In a football sense, "The Snake" deserved better.
Every year, around this time of summer, the talk of Hall of Fame -- who's in and who should be in -- starts to creep up. And, every year for the last 20 or so, fans have asked where's Ken Stabler?
On a day we all heard the news that Ken "The Snake" Stabler passed away at the age of 69, it is difficult not to think that the greatest honor a pro football player can hope for will come too late for the former Raider, whenever it does come.
Stabler was one of the greatest players of his generation. Every pro football career, modern or vintage, offensive side of the ball or defensive, should be judged in this manner: How did he fare against his peers?
Early in his career, it appeared Stabler might not become an NFL starter at all, much less a league MVP. Drafted in the second round in 1968, Stabler was both a member of the Oakland Raiders' "taxi squad" (the modern-day practice squad) and the Continental Football League. After riding the pine for two years, watching Hall of Famer George Blanda and Daryle Lamonica conduct the offense, Stabler rushed into the consciousness of football fans everywhere in 1972 by running for the go ahead touchdown in the AFC Divisional Game against the Pittsburgh Steelers, better known as "The Immaculate Reception" Game.
His interim relief of Lamonica in that infamous contest became permanent the following season, and the rest is now Raiders lore.
The Snake was terrific during his era. A member of the All-Decade Team of the 1970s -- and one of the few on the prestigious squad not enshrined in the Hall -- Stabler won both a league MVP (1974) and a Super Bowl (XI). He posted the second-highest passer rating (103.4) of the decade in 1976 and led the NFL in yards per attempt during the 1970s (7.7), while placing third in touchdown passes. All this, despite not earning the starting nod from Raiders coach John Madden until mid-1973.
If you were a disco kid of the '70s, and packing a star-laden team from your Topps football cards, you wanted Roger Staubach, Terry Bradshaw, Stabler, Fran Tarkenton or Bob Griese at quarterback -- probably in that order. Four of the five are in the Pro Football Hall of Fame. The best lefty this side of Steve Young is not.
Stabler's left arm, some felt, was never strong enough for Raiders Owner Al Davis, who craved the vertical passing game. A head-scratcher, considering No. 12 had the highest yards per throw of any quarterback in that era. Lamonica, the guy Stabler beat out for the starting gig in Oakland, had the long-ball arm in spades. Yet, what Stabler lacked in arm strength, he made up for in touch, composure and the ability to deliver the big play when needed.

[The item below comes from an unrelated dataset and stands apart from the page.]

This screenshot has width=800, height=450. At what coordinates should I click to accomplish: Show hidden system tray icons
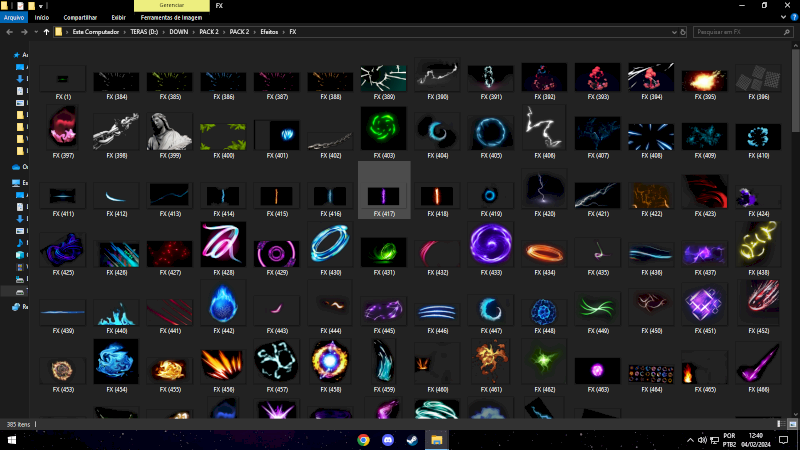689,440
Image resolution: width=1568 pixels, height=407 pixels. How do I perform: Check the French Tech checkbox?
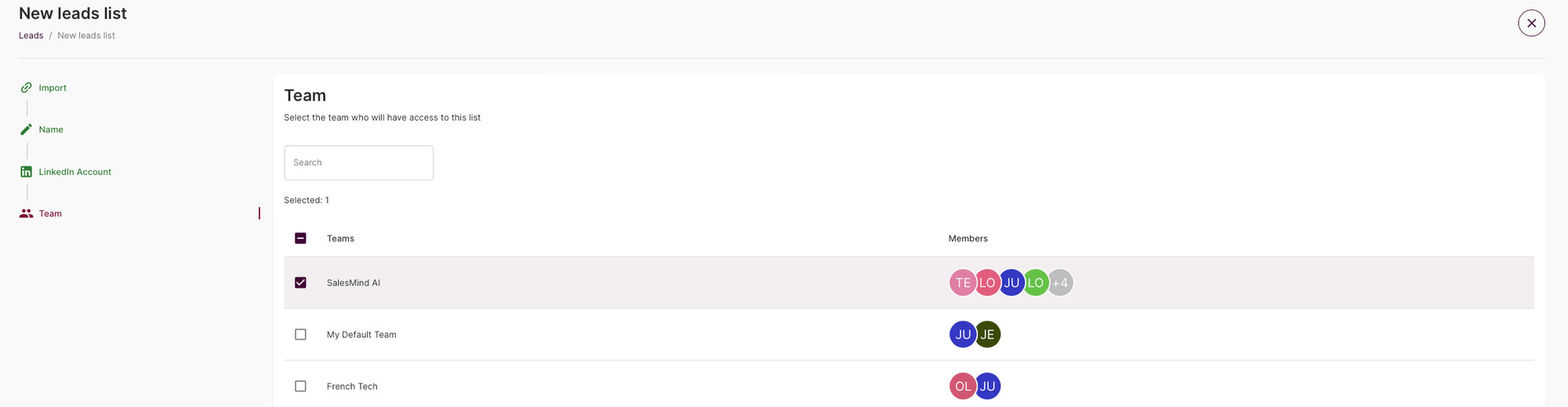tap(300, 386)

There was the "Sea of Hands" play versus the Dolphins in the 1974 AFC Divisional Playoff Game, when Stabler -- in the process of being tackled from behind -- lobbed a pass where only Clarence Davis could get it, in the middle of three Dolphins no less. How about the "Ghost to the Post," an imminently catchable ball served up for Dave Casper, which allowed Madden's Raiders to best the Baltimore Colts and move on to their fifth straight AFC Championship Game appearance.
Casper. Madden. They own beautiful busts in Canton. But not Stabler.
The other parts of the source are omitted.